> [INPUT MATERIAL]:
[Start of Attachment]
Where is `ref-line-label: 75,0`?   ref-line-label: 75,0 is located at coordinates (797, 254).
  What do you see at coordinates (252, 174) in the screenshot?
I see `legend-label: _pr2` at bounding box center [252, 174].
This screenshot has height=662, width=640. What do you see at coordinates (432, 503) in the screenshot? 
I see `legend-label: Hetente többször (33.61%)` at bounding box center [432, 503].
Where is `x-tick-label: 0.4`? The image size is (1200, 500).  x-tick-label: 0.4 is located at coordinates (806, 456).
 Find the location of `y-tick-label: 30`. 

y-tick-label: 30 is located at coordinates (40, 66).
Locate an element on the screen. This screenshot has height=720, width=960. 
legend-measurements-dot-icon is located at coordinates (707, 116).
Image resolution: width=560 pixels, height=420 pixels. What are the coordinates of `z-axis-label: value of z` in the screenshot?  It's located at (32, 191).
[End of Attachment]
[Start of Attachment]
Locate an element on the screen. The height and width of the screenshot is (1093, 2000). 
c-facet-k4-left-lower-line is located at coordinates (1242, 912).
[End of Attachment]
> [WORK TASK]:
Locate each line in the listing above that contains the word "This", and copy those lines out in full.

> [RESPONSE AREA]:
This screenshot has height=662, width=640. What do you see at coordinates (432, 503) in the screenshot? 
Locate an element on the screen. This screenshot has height=720, width=960. 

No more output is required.